Suara.com - Pertandingan panas antara Persebaya Surabaya melawan Persib Bandung semalam menyisakan decak kagum bagi para penonton.
Duel yang berakhir dengan skor sama kuat tersebut menyajikan performa individu yang sangat menonjol di lapangan hijau.
Sejumlah nama kini mencuat sebagai kandidat kuat untuk memperkuat Timnas Indonesia di bawah asuhan John Herdman.
Pelatih berkebangsaan Inggris tersebut diketahui akan segera menjalani debutnya pada ajang FIFA Series 2026 mendatang.
Namun, teka-teki mengenai siapa saja penghuni skuad Garuda masih menjadi misteri bagi publik sepak bola tanah air.
Belum adanya pengumuman resmi mengenai komposisi pemain membuat spekulasi mengenai nama-nama baru terus bermunculan secara liar.

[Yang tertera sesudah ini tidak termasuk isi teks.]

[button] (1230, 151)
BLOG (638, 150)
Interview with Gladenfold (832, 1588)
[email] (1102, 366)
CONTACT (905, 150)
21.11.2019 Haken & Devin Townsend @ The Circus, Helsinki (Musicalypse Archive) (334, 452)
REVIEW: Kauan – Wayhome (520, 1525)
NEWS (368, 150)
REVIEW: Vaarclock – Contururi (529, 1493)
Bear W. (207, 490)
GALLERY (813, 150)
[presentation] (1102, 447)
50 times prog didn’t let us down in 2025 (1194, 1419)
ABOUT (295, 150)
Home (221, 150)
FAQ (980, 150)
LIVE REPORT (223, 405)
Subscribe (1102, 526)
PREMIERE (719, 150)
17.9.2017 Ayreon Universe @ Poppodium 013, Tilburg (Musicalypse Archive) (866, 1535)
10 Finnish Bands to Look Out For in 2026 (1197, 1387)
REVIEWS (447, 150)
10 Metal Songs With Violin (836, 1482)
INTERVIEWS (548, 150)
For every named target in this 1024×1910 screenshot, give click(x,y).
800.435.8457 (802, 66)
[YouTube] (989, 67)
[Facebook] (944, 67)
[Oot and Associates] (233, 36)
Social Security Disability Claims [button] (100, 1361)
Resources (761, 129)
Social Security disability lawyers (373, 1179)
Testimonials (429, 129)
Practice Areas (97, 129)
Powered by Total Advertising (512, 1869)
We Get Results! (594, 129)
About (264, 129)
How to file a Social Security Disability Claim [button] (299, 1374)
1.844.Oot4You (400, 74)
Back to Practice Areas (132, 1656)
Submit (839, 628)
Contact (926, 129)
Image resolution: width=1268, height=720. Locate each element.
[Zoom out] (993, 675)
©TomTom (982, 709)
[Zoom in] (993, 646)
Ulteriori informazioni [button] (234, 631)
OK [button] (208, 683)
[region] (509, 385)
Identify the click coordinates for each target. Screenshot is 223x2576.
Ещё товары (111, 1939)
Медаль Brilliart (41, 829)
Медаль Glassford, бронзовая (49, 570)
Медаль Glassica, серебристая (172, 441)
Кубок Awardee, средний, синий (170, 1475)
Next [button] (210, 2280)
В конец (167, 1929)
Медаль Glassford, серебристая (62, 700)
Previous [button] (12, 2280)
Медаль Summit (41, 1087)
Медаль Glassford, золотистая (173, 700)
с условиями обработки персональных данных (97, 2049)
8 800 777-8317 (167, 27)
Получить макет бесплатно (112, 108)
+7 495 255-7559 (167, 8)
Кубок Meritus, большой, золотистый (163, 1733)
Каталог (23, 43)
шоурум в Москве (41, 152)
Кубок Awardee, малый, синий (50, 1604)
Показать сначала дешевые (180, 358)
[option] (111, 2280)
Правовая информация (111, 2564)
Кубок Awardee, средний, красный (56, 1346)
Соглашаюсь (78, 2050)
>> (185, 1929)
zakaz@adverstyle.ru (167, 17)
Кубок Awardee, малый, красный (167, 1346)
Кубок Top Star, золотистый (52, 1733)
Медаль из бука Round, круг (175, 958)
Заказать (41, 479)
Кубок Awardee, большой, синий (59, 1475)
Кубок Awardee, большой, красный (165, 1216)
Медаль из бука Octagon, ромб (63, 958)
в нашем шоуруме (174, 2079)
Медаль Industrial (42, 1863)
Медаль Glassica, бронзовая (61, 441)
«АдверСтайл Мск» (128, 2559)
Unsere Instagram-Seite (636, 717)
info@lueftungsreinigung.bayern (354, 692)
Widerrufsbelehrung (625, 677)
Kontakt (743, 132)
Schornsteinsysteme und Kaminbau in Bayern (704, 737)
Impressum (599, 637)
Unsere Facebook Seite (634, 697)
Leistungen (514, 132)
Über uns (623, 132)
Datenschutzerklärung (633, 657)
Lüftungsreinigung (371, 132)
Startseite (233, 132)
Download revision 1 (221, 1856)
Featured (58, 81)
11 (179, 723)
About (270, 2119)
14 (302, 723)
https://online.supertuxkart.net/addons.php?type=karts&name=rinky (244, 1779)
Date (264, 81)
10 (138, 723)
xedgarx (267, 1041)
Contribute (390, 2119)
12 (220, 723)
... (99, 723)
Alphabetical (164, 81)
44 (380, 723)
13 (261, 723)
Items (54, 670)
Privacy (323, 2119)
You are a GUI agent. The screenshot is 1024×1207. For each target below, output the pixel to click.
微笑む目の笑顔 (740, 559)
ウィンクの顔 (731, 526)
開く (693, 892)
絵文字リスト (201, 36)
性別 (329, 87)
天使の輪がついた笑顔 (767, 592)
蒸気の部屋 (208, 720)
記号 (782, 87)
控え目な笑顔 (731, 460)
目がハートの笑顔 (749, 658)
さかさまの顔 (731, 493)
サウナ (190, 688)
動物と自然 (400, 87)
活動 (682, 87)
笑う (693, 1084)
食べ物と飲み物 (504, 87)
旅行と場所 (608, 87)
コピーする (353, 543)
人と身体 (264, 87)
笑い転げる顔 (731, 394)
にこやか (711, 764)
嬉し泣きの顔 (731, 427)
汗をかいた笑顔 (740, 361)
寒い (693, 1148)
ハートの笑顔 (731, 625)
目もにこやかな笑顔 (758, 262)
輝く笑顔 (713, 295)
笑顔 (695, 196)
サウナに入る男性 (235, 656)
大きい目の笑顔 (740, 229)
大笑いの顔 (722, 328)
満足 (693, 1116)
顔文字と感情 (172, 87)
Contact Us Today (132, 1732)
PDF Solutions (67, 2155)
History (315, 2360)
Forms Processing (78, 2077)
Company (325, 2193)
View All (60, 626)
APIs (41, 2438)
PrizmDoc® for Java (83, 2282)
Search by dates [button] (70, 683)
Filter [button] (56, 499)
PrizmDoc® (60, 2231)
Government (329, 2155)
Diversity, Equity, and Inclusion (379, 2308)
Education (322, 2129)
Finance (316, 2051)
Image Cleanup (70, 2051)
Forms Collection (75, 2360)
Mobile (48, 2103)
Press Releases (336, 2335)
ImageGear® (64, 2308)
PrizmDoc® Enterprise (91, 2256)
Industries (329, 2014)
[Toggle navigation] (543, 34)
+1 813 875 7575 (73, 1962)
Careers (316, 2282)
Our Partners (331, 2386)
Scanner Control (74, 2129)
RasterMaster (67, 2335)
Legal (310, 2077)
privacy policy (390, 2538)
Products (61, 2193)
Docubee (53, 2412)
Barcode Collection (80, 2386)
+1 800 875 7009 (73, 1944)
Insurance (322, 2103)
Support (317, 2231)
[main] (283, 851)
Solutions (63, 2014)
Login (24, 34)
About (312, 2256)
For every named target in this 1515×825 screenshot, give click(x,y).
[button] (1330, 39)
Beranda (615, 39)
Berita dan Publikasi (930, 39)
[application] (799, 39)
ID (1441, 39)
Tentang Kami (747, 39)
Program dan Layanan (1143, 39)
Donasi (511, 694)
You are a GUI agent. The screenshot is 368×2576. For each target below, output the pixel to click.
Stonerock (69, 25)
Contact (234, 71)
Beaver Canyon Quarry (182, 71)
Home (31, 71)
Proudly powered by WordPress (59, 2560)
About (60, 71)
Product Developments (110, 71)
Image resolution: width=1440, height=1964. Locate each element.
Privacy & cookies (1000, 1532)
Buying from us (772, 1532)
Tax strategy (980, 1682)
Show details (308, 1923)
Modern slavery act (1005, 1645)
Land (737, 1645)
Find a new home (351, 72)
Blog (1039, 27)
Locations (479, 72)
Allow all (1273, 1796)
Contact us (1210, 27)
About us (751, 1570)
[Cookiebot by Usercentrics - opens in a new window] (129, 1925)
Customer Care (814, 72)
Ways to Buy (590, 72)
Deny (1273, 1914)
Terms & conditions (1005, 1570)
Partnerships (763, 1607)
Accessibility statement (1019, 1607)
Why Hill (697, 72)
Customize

John Herdman sebenarnya bisa menilik kualitas para pemain yang berlaga dalam partai klasik antara Bajul Ijo dan Maung Bandung.
Arsitek tim asal Inggris itu memang kerap terlihat memantau langsung pertandingan kompetisi Super League dari tribun stadion.
Pertarungan semalam menyuguhkan tensi yang sangat tinggi serta persaingan taktik yang sangat ketat antar kedua tim.
Determinasi tinggi yang diperlihatkan para pemain di lapangan hijau seharusnya menjadi poin pertimbangan utama bagi tim kepelatihan.
Salah satu sosok yang mencuri perhatian adalah Adam Alis yang tampil sangat efektif meski masuk dari bangku cadangan.
Baru satu menit menginjakkan kaki di rumput menggantikan Frans Putros, ia langsung memberikan dampak besar bagi permainan Persib.
Adam Alis berperan vital dalam gol yang dilesakkan Luciano Guaycochea setelah bekerja sama dengan Eliano Reijnders dan Beckham Putra.
Statistik mencatat Adam Alis telah mengemas tiga gol serta dua assist dari 24 laga sepanjang musim kompetisi ini.
Pengalamannya membela tim nasional di era Luis Milla dan Shin Tae-yong membuatnya tidak akan sulit beradaptasi kembali.